Exercise and the renin-angiotensin-aldosterone pathway
There is a linkage between angiotensin II (Ang II), one of the renin-angiotensin-aldosterone factors, and the disruption of the BBB, especially in hypertension states [82–84]. Although Ang II is known as a cardiovascular mediator, with a primary role in the regulation of blood pressure and fluid homeostasis [85], it performs as an immune system modulator as well. Ang II can initiate inflammation by indirect promotion of vascular permeability and the recruitment of inflammatory cells [86]. Ang II may also activate both innate and adaptive immunity [86, 87].
Ang II directly modulates transcytotic and paracellular permeability in BBB endothelial cells and could contribute to the pathophysiology of hypertensive encephalopathy. Both circulating Ang II via Ang II type 1 receptors (AT1) on the endothelium and locally synthesised Ang II can result in vascular dysfunction and microglial activation, increase the production of reactive oxygen species, disrupt endothelial nitric oxide synthase activity and intensify pro-inflammatory cytokine synthesis, which are important factors for sympathoexcitation centres such as the paraventricular nucleus (PVN) of the hypothalamus and the rostral ventrolateral medulla (RVLM) in neurogenic hypertension [88–90]. However, one study has indicated that inhibition of AT1 blocks hypertension-related increases in cell permeability and cerebral oedema, even in the absence of lowered blood pressure [91].

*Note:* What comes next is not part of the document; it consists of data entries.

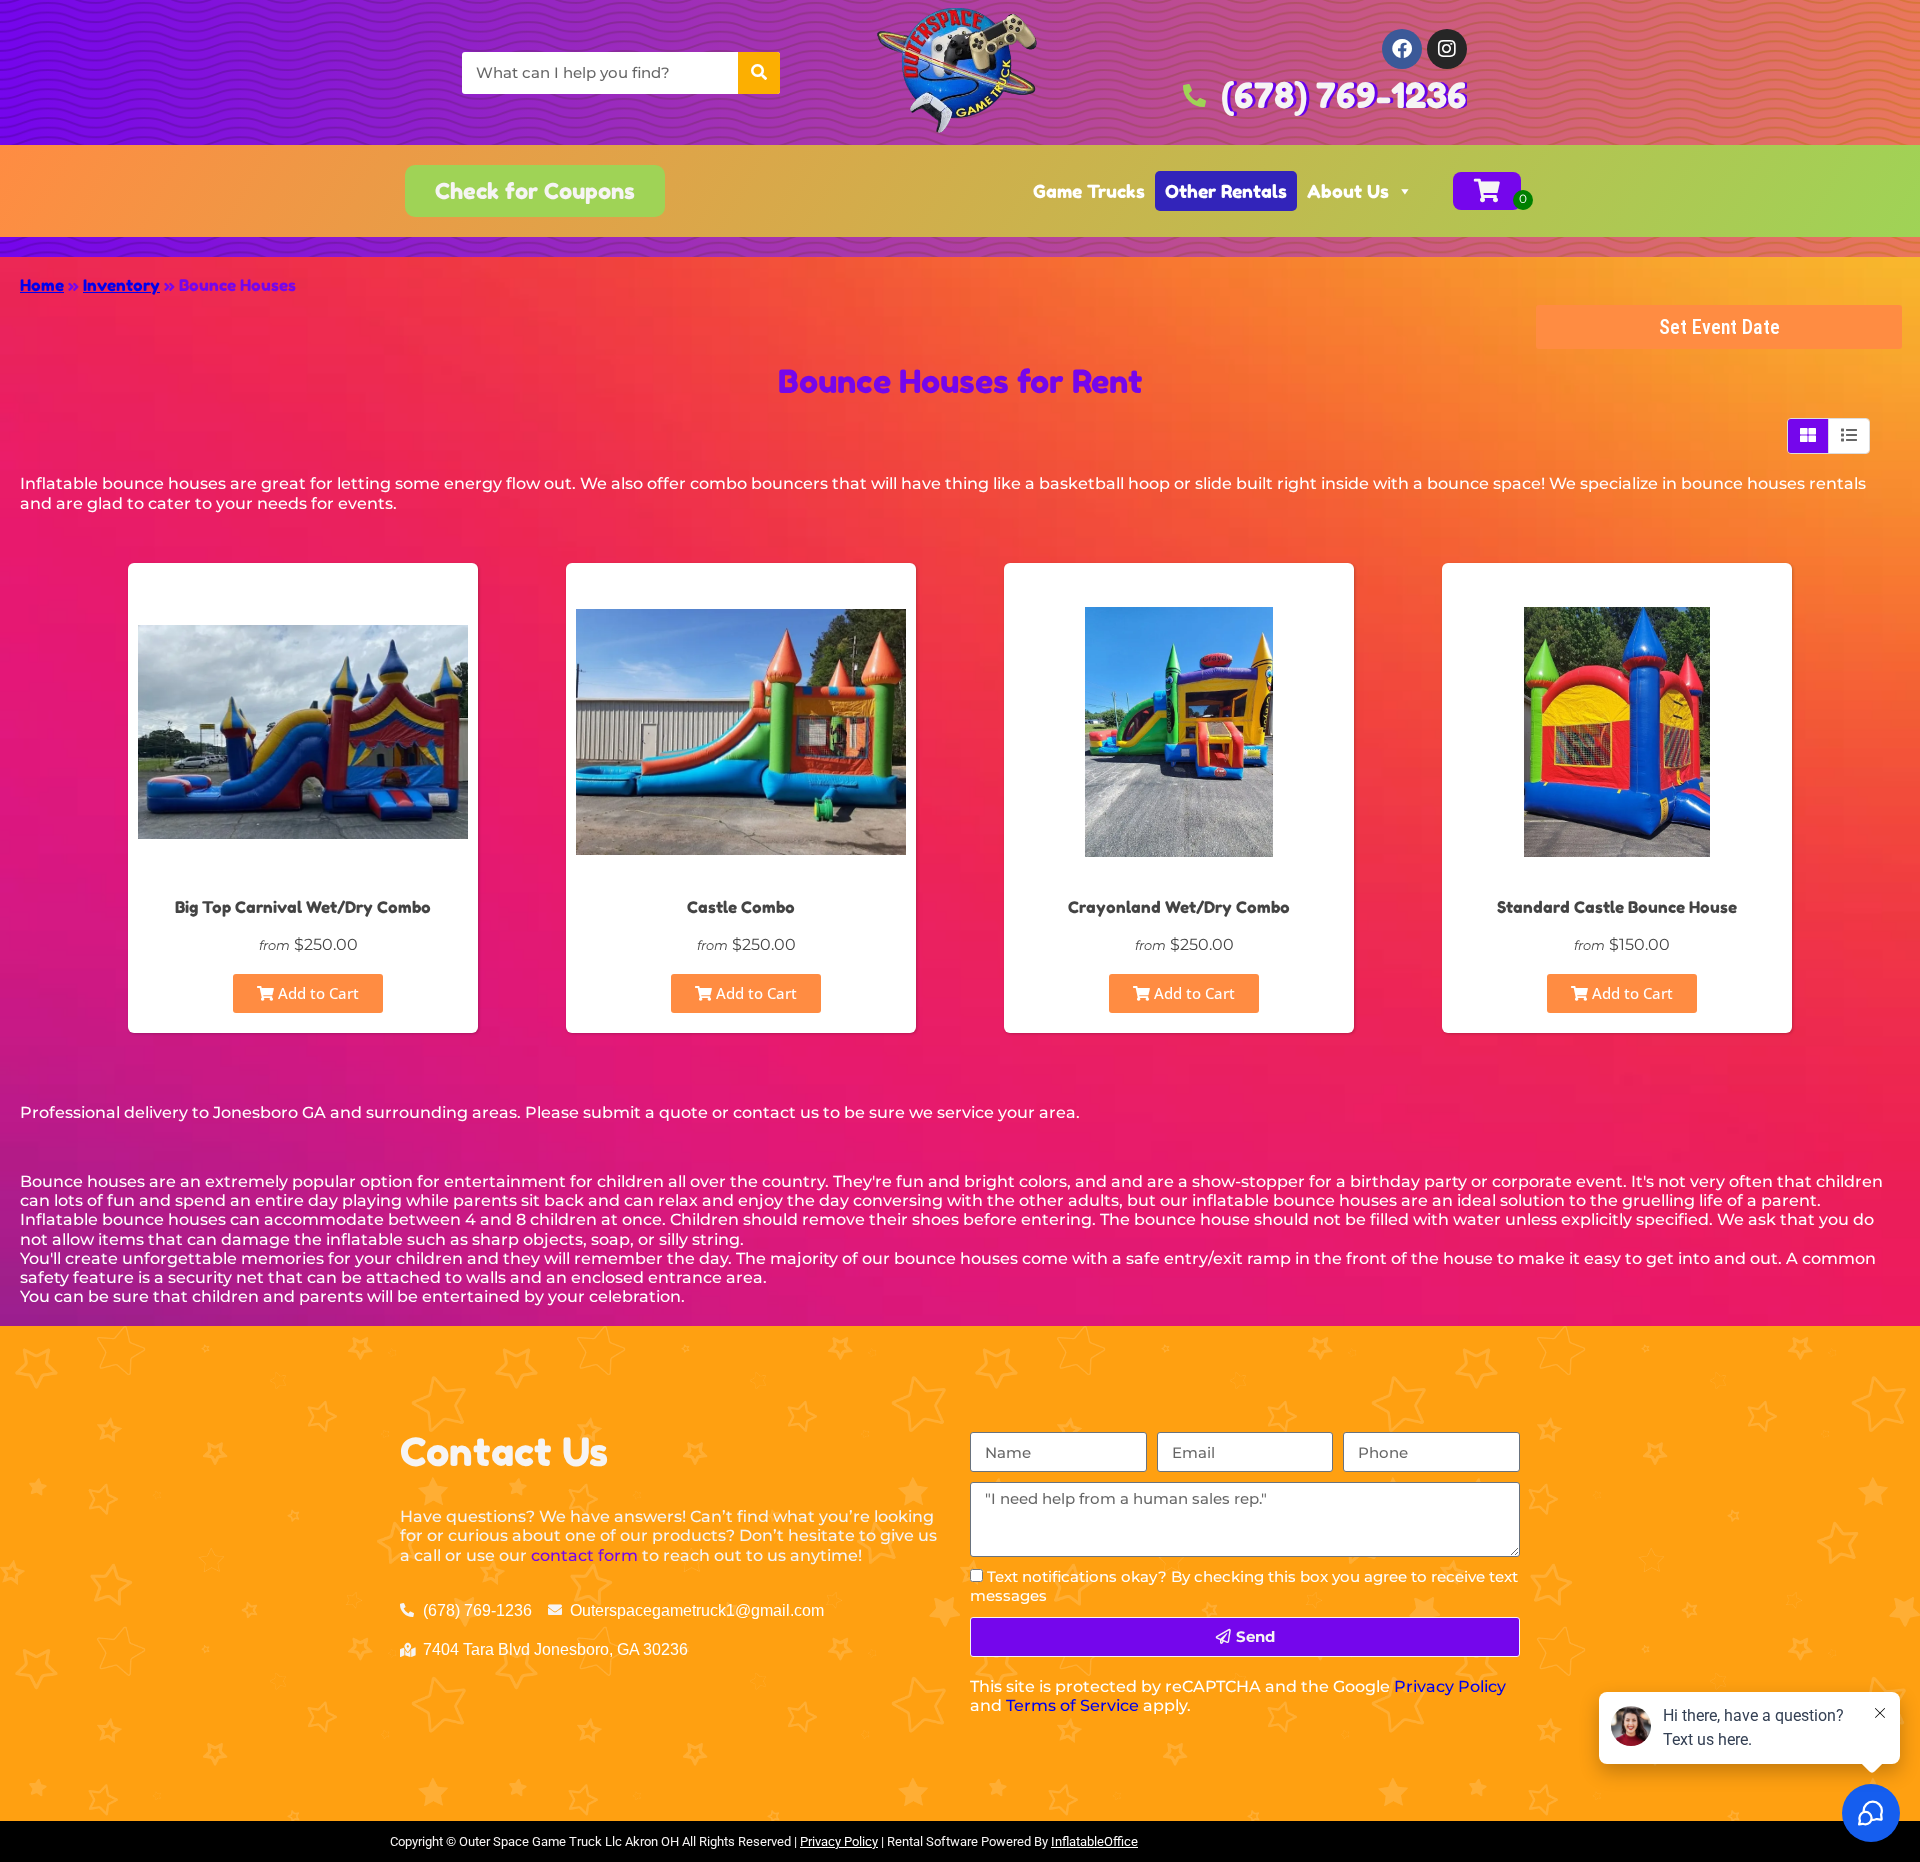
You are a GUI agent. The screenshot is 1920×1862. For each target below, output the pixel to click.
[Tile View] (1808, 436)
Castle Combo (741, 907)
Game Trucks (1089, 191)
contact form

This suggests a role for the renin-angiotensin-aldosterone system and Ang II in modulating BBB function. BBB disruption not only facilitates Ang II access but also allows circulating inflammatory cells to enter into the brain parenchyma, contributing to further microglial activation and inflammation in autonomic areas such as the PVN of the hypothalamus and the RVLM [89, 90]. These responses alter neurovascular coupling, dysregulate cerebral perfusion and markedly augment neuronal discharge, thus exacerbating sympathoexcitation in hypertensive animals [83, 92, 93].
Physical exercise has been shown to be highly efficient in reducing the harmful effect of hypertension on BBB leakage in autonomic brain areas, which strongly correlates with the improvement of both parasympathetic and sympathetic control of cardiovascular parameters, even in the persistence of hypertension. Recent studies have established the efficacy of aerobic training to downregulate the brain renin-angiotensin system and correct autonomic dysfunction in spontaneously hypertensive rats [94, 95]. These rats, after 2 weeks of physical exercise, have been reported to maintain normal angiotensinogen expression within autonomic areas, which is correlated with reduced sympathetic outflow to the heart and vessels and precedes a partial fall in arterial pressure [96].
Exercise training restores the balance between the excitatory and inhibitory neurotransmitters as well as between pro- and anti-inflammatory cytokines, and attenuates oxidative stress in the PVN [97]. Trained spontaneously hypertensive rats demonstrate an instant normalisation of the baroreceptor reflex control of heart rate that coincides with a marked reduction in oxidative stress and inflammation in the hypothalamic PVN [98]. Similar training-induced effects have also been observed in other autonomic areas [94, 95].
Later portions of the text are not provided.